--- Dataset entries ---

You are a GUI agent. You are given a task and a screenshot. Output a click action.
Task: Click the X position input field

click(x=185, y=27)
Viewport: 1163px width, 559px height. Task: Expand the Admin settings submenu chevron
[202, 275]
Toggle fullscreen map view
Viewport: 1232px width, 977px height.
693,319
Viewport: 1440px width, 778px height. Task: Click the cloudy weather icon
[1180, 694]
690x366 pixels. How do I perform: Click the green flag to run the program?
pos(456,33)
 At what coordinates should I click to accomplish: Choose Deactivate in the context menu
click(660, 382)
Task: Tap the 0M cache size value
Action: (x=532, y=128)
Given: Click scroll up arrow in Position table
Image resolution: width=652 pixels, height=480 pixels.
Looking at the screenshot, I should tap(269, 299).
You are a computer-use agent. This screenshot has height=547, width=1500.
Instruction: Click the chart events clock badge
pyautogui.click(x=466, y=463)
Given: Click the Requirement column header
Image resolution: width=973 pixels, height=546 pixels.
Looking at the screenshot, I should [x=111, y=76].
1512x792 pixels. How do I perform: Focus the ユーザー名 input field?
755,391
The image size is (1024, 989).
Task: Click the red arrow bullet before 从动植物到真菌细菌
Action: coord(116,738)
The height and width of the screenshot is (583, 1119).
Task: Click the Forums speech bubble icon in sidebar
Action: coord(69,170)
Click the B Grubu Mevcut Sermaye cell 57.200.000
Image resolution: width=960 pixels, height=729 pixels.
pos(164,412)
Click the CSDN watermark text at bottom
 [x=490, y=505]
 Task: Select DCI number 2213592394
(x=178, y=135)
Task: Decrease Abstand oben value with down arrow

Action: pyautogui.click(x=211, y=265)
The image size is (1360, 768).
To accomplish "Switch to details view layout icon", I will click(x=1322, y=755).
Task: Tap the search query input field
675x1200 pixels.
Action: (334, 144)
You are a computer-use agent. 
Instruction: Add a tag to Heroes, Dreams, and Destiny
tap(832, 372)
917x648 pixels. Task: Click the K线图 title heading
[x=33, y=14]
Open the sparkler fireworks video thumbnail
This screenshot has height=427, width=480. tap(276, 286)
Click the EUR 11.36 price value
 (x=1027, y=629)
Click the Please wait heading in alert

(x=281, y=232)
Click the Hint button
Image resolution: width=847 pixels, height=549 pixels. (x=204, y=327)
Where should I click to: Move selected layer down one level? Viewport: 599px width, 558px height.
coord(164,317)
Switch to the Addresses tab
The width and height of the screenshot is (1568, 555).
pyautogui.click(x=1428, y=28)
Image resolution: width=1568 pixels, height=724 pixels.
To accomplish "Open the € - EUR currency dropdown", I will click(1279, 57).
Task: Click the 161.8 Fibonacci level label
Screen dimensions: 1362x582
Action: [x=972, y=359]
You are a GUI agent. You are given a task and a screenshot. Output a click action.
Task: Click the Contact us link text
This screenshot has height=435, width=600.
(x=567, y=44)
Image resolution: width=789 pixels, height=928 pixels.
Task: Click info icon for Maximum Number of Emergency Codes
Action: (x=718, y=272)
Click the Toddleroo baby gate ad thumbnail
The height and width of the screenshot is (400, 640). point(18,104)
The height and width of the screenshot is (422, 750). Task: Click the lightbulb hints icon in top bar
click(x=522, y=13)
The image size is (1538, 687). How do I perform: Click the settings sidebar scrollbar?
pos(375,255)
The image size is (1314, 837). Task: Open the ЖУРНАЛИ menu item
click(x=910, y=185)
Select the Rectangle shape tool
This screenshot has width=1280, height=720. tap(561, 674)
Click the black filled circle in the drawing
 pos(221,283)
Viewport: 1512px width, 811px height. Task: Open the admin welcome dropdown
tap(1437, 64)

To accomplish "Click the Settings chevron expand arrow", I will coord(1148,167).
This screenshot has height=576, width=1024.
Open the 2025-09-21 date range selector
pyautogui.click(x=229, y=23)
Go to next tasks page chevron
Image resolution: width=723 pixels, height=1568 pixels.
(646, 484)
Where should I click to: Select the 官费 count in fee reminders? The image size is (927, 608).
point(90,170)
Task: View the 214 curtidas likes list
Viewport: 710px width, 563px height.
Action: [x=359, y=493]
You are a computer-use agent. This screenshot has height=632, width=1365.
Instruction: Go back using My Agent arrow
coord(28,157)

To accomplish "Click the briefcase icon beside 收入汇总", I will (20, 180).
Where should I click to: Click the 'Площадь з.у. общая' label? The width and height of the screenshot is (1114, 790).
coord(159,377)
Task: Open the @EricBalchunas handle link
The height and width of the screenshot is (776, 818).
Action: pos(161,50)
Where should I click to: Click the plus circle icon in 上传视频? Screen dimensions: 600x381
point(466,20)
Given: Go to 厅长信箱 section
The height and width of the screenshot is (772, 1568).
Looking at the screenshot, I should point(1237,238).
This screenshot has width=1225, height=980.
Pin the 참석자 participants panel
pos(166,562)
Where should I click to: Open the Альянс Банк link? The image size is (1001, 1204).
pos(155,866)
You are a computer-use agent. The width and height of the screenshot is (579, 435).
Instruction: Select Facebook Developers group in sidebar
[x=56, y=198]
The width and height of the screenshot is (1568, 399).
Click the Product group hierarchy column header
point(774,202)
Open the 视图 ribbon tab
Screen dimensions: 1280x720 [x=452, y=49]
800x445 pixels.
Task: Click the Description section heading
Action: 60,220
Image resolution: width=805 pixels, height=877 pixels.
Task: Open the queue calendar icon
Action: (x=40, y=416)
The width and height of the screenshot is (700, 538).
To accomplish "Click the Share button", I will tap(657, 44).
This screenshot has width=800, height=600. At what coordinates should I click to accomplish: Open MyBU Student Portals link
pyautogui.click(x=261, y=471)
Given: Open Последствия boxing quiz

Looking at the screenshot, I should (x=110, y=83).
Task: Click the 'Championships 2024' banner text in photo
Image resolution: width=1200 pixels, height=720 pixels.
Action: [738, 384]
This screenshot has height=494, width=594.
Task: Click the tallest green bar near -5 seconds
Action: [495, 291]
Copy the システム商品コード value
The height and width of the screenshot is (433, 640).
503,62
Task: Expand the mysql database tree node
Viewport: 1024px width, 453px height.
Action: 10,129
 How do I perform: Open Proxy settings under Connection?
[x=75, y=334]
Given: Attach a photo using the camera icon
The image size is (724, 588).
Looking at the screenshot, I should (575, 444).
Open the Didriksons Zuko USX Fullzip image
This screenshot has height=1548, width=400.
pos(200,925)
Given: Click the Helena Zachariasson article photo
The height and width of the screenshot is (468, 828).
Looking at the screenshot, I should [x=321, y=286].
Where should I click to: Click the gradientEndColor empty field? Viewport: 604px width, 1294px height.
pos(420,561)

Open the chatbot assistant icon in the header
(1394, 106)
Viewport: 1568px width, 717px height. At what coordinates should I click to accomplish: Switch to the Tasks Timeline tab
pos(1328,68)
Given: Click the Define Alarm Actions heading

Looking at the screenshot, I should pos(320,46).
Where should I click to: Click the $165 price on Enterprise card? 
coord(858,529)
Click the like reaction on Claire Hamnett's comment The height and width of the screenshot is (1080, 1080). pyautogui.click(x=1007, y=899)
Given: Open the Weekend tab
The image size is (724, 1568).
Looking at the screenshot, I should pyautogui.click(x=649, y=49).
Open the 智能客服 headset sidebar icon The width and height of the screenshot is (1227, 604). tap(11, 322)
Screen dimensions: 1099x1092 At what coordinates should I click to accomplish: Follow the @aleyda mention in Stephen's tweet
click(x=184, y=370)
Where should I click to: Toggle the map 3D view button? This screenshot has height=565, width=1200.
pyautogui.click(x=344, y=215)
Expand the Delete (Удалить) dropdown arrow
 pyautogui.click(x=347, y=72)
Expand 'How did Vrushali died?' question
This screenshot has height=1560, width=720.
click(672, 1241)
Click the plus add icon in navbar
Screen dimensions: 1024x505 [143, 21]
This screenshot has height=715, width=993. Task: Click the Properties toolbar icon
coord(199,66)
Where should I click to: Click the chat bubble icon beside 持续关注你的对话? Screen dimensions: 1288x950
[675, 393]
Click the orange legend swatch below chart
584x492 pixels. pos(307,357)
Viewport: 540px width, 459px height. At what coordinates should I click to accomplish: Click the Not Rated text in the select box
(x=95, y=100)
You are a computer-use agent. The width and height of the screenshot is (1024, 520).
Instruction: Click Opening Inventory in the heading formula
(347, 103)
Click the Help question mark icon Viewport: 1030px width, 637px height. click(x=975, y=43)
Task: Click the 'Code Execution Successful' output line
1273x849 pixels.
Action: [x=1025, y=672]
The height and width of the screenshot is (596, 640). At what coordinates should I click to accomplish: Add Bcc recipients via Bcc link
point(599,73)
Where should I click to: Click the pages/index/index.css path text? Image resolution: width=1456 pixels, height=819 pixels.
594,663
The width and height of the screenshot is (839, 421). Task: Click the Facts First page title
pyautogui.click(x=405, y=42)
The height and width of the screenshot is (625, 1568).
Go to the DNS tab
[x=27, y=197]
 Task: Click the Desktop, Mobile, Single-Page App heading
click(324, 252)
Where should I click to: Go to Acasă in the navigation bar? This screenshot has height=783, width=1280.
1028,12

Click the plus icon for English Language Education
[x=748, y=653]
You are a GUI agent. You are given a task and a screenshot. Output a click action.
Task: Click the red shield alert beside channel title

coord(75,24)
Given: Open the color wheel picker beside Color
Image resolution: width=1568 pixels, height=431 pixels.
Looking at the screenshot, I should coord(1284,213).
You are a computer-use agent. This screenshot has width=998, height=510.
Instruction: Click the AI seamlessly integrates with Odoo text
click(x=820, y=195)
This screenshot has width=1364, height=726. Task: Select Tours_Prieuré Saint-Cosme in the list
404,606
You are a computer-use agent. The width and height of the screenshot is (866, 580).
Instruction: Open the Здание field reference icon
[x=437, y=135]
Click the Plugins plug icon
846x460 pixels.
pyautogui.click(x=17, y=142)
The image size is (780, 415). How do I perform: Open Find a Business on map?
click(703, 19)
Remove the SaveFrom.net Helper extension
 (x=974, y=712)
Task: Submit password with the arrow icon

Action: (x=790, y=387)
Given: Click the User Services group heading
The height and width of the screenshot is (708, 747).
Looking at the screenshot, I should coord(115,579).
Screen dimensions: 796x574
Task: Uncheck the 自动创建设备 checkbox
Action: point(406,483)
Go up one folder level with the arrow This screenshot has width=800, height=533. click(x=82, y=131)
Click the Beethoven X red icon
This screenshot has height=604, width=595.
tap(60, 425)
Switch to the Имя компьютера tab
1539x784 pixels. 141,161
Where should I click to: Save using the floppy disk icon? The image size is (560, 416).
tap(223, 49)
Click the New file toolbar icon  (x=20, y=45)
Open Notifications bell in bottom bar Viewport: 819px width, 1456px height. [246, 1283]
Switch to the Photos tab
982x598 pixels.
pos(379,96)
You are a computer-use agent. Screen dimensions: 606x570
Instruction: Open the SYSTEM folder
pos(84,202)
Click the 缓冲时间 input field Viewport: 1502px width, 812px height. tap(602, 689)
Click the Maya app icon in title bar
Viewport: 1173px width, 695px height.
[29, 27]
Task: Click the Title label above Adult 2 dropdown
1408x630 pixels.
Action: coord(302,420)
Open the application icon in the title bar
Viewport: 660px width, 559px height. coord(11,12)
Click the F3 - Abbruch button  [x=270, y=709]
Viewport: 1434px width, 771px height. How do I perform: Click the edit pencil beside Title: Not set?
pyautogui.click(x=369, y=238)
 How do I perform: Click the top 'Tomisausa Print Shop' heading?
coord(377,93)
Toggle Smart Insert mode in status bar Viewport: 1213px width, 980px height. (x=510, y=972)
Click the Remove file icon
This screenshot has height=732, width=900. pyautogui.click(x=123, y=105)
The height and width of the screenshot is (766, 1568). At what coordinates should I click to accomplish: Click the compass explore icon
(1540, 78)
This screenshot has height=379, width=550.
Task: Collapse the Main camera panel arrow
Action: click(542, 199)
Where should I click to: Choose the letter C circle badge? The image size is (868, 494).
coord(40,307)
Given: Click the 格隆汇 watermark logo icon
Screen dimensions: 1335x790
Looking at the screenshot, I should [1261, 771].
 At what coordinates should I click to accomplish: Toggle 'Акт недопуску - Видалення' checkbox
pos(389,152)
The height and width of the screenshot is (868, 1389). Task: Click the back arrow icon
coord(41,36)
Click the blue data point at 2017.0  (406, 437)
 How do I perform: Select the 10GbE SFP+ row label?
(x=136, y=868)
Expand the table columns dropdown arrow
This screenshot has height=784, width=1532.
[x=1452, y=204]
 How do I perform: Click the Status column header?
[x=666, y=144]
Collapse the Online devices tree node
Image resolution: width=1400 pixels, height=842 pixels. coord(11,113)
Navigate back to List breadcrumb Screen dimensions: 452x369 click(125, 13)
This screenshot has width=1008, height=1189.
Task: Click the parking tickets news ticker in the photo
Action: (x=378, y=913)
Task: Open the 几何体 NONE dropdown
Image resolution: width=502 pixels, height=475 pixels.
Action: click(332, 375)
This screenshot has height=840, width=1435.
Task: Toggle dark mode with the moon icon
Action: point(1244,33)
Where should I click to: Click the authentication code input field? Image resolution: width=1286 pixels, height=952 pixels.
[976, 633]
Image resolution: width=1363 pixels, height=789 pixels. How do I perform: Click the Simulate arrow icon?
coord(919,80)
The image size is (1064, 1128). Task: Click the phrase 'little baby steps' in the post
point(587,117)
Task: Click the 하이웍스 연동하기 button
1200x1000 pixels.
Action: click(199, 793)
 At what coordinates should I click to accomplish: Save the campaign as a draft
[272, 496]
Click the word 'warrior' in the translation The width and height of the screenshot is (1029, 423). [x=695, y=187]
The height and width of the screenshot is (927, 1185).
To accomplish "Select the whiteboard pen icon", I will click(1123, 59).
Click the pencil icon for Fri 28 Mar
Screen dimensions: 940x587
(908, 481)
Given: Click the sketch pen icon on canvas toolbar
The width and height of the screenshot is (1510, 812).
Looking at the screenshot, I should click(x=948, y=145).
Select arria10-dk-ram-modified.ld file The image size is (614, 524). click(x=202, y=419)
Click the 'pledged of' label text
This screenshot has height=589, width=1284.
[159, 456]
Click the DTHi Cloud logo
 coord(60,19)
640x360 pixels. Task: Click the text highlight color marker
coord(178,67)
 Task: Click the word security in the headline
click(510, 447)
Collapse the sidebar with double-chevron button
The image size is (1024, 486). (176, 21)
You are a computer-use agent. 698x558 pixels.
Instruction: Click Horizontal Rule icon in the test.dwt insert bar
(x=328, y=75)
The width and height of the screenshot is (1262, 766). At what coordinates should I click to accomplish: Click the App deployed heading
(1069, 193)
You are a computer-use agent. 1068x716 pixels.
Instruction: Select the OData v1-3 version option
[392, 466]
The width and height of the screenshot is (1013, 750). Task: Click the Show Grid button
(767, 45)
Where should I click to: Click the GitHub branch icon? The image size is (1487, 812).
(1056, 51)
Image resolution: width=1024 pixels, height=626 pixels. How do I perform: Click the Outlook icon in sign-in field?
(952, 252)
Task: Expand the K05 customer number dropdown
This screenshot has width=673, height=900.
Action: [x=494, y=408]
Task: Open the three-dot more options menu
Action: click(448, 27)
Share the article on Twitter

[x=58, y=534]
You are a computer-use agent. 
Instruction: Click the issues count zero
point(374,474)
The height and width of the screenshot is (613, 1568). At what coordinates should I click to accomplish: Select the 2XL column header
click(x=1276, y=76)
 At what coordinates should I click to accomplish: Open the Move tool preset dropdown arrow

---

Activity: Above are some records; copy exactly the lines from the one with "Task: Click the word" through the one with "You are a computer-use agent. 1068x716", both included, and no others.

Answer section:
 Task: Click the word security in the headline
click(510, 447)
Collapse the sidebar with double-chevron button
The image size is (1024, 486). (176, 21)
You are a computer-use agent. 698x558 pixels.
Instruction: Click Horizontal Rule icon in the test.dwt insert bar
(x=328, y=75)
The width and height of the screenshot is (1262, 766). At what coordinates should I click to accomplish: Click the App deployed heading
(1069, 193)
You are a computer-use agent. 1068x716 pixels.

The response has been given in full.